I think the best indication of how well this trip went was how many books the Singapore American School sold!

They’ve had some wonderful authors in the past, some really nice names, but the head librarian of the intermediate school told me that they’d NEVER sold as many books as they had with me!

And the orders were still coming in!

At least 170 copies of BIG RED LOLLIPOP alone! And dozens of copies of WANTING MOR and THE ROSES IN MY CARPETS and MUSLIM CHILD!

Everywhere I went children ‘hello’d” me!

And the gifts they gave me on behalf of the school! Wow! Let’s just say that one of them is over a hundred years old and definitely a piece of Singapore!

But really it all comes down to the friends I’ve made!

I met some real kindred spirits here in Singapore!

I’d even say ‘sisters of another faith’.

Of course it wasn’t all peaches and cream. There were a few teachers who decided they would not attend my sessions and so they had no way of following up with the students afterwards.

I did a followup session with one of these groups today. The teachers asked for a writer’s workshop so I gave it to them.

It was tough because only half the group had seen The Roses in My Carpets presentation, so I had to read the book to them before I could do one of the exercises.

Fine, I thought. I went ahead and read it to them, then we analysed it for story structure.

At the end the kids got a chance to ask questions, and then the teacher herself asked a question. “What gives you your inspiration?”

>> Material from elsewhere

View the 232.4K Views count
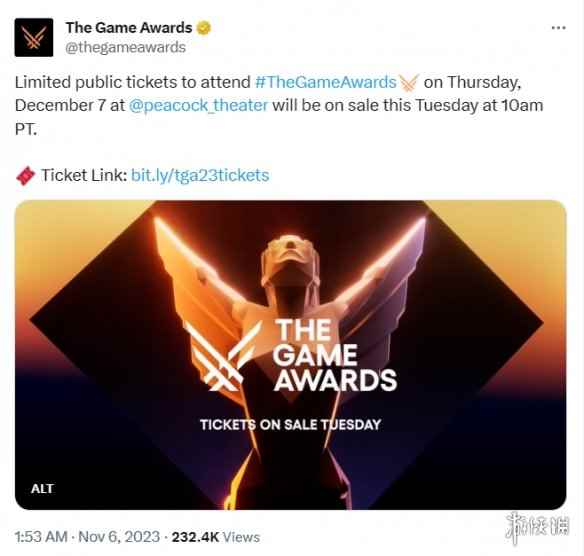Image resolution: width=584 pixels, height=556 pixels. pos(216,537)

I just looked at her blankly, thinking, Geez, if you’d bothered coming to the presentation you would have heard all about that! That’s what I was thinking, but what I answered was, “It takes me a whole hour to explain that.”

And then I turned to answer another kid’s question.

Later she interjected, “So you get inspiration from things you experience.”

“Sometimes. But it’s more than that.”

I just left the answer like that, dangling.

It was late on a Friday afternoon, on my last day of a two week author in residence. She’d had every chance to find out what my inspirations were.

She just hadn’t bothered coming. I wasn’t going to give her an impromptu presentation right there and then.

Sheesh!

But never mind her. Life’s too short to bother with people like that.

One of the things that surprised me the most, but shouldn’t have, was how a couple of the Malaysian sisters who worked as instructional aides at the school gave me a gift too! A beautiful hijab and some pins and a chain for my glasses!

It was SO sweet of them!

I did a little session for the Malaysian sisters on Wednesday evening. The head librarian had arranged it because they never held any professional development for their instructional aides!

The way it works is each teacher is also given an instructional aid. About seventy percent of whom are Muslim!

I think it was really interesting for the children to hear me speak and unusual at the same time. This was a situation where the kids were all used to seeing women in hijab, so that didn’t faze them at all. But to hear a hijabi be funny, I think that surprised them.

The librarian had many of the children make little ornaments for the Christmas tree out of cards with the covers of their favourite books on them.

One wise guy made a picture of my pathetic little book Waldo the Worm, as his ‘favourite’ book! I told the kids don’t call it your favourite book! It’s not even publishable. But it’s funny how many kids still like it!

And then for la piece de la resistance! The head intermediate librarian took me for a walk through the Singaporean rainforest!

She said there is no other place on earth where, in twenty minutes, you can go from the airport and be standing in the middle of a rainforest!

It was remarkable! We didn’t get to go to the treetop canopy. It was under repair or construction, so she said I’d just have to come back one day. But still, walking through the rainforest was the same and yet completely different from walking through a boreal forest in northern Canada!

The smells were oddly similar and dissimilar at the same time. There was the earthy smell of decaying vegetation, from all the leaves on the ground. It’s the monsoon season so the ground was very damp in places. In fact the ground must have been so saturated a huge tree had fallen right on top of the path. The leaves were still green and we had to climb through a tangle of branches to continue along the path on the other side.

Alhamdu lillah the rain held off.

As we walked up and down the pathway, I could hear the creak of frogs in the forest, heard but not seen.

And somewhere far off were the sounds of large animals swinging through the trees. Apparently they often see monkeys. My host had warned me not to ever look the monkeys in the eye as they’d see that as aggression. She even said that a friend of hers had made the mistake of applying lipbalm. Then two monkeys had jumped her thinking that she had food.

We walked about forty-five minutes through that rainforest. There was a little creek along the side of the path.

And it was just magical.

A perfect ending for an amazing experience!